## TO DO
Retype the records below so that each one matches exactly.
───── RECORDS FOR THE EXERCISE
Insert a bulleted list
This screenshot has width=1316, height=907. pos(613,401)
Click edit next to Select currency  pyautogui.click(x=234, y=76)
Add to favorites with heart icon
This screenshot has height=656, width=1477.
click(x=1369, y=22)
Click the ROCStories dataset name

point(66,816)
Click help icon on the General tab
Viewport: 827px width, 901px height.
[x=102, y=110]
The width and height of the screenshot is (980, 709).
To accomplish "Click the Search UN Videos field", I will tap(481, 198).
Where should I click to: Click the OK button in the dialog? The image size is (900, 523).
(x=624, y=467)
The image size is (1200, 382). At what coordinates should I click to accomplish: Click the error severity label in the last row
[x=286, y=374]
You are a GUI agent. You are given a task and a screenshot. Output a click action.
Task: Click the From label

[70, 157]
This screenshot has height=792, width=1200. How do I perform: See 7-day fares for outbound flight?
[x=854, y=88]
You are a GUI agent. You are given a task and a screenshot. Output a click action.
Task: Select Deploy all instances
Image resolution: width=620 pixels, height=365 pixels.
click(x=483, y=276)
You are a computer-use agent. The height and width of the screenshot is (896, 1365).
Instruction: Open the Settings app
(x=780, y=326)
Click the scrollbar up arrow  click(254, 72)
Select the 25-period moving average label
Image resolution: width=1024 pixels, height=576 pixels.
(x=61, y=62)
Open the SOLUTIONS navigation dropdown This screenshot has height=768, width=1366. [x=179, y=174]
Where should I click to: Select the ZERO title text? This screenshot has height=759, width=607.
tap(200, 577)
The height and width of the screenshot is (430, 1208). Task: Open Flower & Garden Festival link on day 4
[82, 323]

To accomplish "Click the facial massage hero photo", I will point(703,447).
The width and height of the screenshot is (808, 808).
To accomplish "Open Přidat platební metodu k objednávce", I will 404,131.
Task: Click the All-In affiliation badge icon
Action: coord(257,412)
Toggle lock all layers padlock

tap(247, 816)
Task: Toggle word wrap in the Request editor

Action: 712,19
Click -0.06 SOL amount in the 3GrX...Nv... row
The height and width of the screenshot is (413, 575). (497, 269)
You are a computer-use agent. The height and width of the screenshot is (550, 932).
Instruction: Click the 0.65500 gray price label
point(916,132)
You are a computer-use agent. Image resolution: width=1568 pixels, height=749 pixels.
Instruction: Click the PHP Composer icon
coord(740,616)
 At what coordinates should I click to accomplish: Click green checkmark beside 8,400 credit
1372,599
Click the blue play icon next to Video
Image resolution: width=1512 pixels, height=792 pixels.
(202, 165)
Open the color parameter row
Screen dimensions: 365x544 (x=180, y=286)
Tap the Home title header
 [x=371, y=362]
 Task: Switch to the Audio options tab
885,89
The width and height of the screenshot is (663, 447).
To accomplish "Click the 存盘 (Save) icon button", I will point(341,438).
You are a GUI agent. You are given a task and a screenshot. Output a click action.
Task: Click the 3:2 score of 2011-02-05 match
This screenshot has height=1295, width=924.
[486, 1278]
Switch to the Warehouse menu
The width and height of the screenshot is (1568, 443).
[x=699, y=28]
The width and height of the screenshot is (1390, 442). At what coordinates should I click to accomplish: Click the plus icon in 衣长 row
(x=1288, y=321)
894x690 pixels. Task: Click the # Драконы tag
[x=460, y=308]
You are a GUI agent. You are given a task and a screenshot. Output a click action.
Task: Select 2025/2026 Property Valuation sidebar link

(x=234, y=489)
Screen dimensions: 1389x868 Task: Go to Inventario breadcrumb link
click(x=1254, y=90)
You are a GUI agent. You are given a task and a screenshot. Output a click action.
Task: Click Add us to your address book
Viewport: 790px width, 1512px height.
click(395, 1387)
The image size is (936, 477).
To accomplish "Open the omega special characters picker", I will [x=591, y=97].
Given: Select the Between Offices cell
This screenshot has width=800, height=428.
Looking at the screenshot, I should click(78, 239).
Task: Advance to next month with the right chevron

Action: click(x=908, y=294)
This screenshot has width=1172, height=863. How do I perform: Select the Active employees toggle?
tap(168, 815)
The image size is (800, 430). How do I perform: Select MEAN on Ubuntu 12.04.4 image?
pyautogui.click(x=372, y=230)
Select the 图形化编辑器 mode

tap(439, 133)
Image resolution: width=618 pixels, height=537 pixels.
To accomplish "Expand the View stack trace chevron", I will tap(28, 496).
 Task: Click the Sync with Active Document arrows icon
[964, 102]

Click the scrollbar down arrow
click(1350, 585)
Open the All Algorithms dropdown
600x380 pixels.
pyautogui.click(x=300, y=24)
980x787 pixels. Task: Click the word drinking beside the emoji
──────────
## FINAL ANSWER
Insert a bulleted list
This screenshot has width=1316, height=907. pos(613,401)
Click edit next to Select currency  pyautogui.click(x=234, y=76)
Add to favorites with heart icon
This screenshot has height=656, width=1477.
click(x=1369, y=22)
Click the ROCStories dataset name

point(66,816)
Click help icon on the General tab
Viewport: 827px width, 901px height.
[x=102, y=110]
The width and height of the screenshot is (980, 709).
To accomplish "Click the Search UN Videos field", I will tap(481, 198).
Where should I click to: Click the OK button in the dialog? The image size is (900, 523).
(x=624, y=467)
The image size is (1200, 382). At what coordinates should I click to accomplish: Click the error severity label in the last row
[x=286, y=374]
You are a GUI agent. You are given a task and a screenshot. Output a click action.
Task: Click the From label

[70, 157]
This screenshot has height=792, width=1200. How do I perform: See 7-day fares for outbound flight?
[x=854, y=88]
You are a GUI agent. You are given a task and a screenshot. Output a click action.
Task: Select Deploy all instances
Image resolution: width=620 pixels, height=365 pixels.
click(x=483, y=276)
You are a computer-use agent. The height and width of the screenshot is (896, 1365).
Instruction: Open the Settings app
(x=780, y=326)
Click the scrollbar up arrow  click(254, 72)
Select the 25-period moving average label
Image resolution: width=1024 pixels, height=576 pixels.
(x=61, y=62)
Open the SOLUTIONS navigation dropdown This screenshot has height=768, width=1366. [x=179, y=174]
Where should I click to: Select the ZERO title text? This screenshot has height=759, width=607.
tap(200, 577)
The height and width of the screenshot is (430, 1208). Task: Open Flower & Garden Festival link on day 4
[82, 323]

To accomplish "Click the facial massage hero photo", I will point(703,447).
The width and height of the screenshot is (808, 808).
To accomplish "Open Přidat platební metodu k objednávce", I will 404,131.
Task: Click the All-In affiliation badge icon
Action: coord(257,412)
Toggle lock all layers padlock

tap(247, 816)
Task: Toggle word wrap in the Request editor

Action: 712,19
Click -0.06 SOL amount in the 3GrX...Nv... row
The height and width of the screenshot is (413, 575). (497, 269)
You are a computer-use agent. The height and width of the screenshot is (550, 932).
Instruction: Click the 0.65500 gray price label
point(916,132)
You are a computer-use agent. Image resolution: width=1568 pixels, height=749 pixels.
Instruction: Click the PHP Composer icon
coord(740,616)
 At what coordinates should I click to accomplish: Click green checkmark beside 8,400 credit
1372,599
Click the blue play icon next to Video
Image resolution: width=1512 pixels, height=792 pixels.
(202, 165)
Open the color parameter row
Screen dimensions: 365x544 (x=180, y=286)
Tap the Home title header
 [x=371, y=362]
 Task: Switch to the Audio options tab
885,89
The width and height of the screenshot is (663, 447).
To accomplish "Click the 存盘 (Save) icon button", I will point(341,438).
You are a GUI agent. You are given a task and a screenshot. Output a click action.
Task: Click the 3:2 score of 2011-02-05 match
This screenshot has height=1295, width=924.
[486, 1278]
Switch to the Warehouse menu
The width and height of the screenshot is (1568, 443).
[x=699, y=28]
The width and height of the screenshot is (1390, 442). At what coordinates should I click to accomplish: Click the plus icon in 衣长 row
(x=1288, y=321)
894x690 pixels. Task: Click the # Драконы tag
[x=460, y=308]
You are a GUI agent. You are given a task and a screenshot. Output a click action.
Task: Select 2025/2026 Property Valuation sidebar link

(x=234, y=489)
Screen dimensions: 1389x868 Task: Go to Inventario breadcrumb link
click(x=1254, y=90)
You are a GUI agent. You are given a task and a screenshot. Output a click action.
Task: Click Add us to your address book
Viewport: 790px width, 1512px height.
click(395, 1387)
The image size is (936, 477).
To accomplish "Open the omega special characters picker", I will [x=591, y=97].
Given: Select the Between Offices cell
This screenshot has width=800, height=428.
Looking at the screenshot, I should click(78, 239).
Task: Advance to next month with the right chevron

Action: click(x=908, y=294)
This screenshot has width=1172, height=863. How do I perform: Select the Active employees toggle?
tap(168, 815)
The image size is (800, 430). How do I perform: Select MEAN on Ubuntu 12.04.4 image?
pyautogui.click(x=372, y=230)
Select the 图形化编辑器 mode

tap(439, 133)
Image resolution: width=618 pixels, height=537 pixels.
To accomplish "Expand the View stack trace chevron", I will tap(28, 496).
 Task: Click the Sync with Active Document arrows icon
[964, 102]

Click the scrollbar down arrow
click(1350, 585)
Open the All Algorithms dropdown
600x380 pixels.
pyautogui.click(x=300, y=24)
980x787 pixels. Task: Click the word drinking beside the emoji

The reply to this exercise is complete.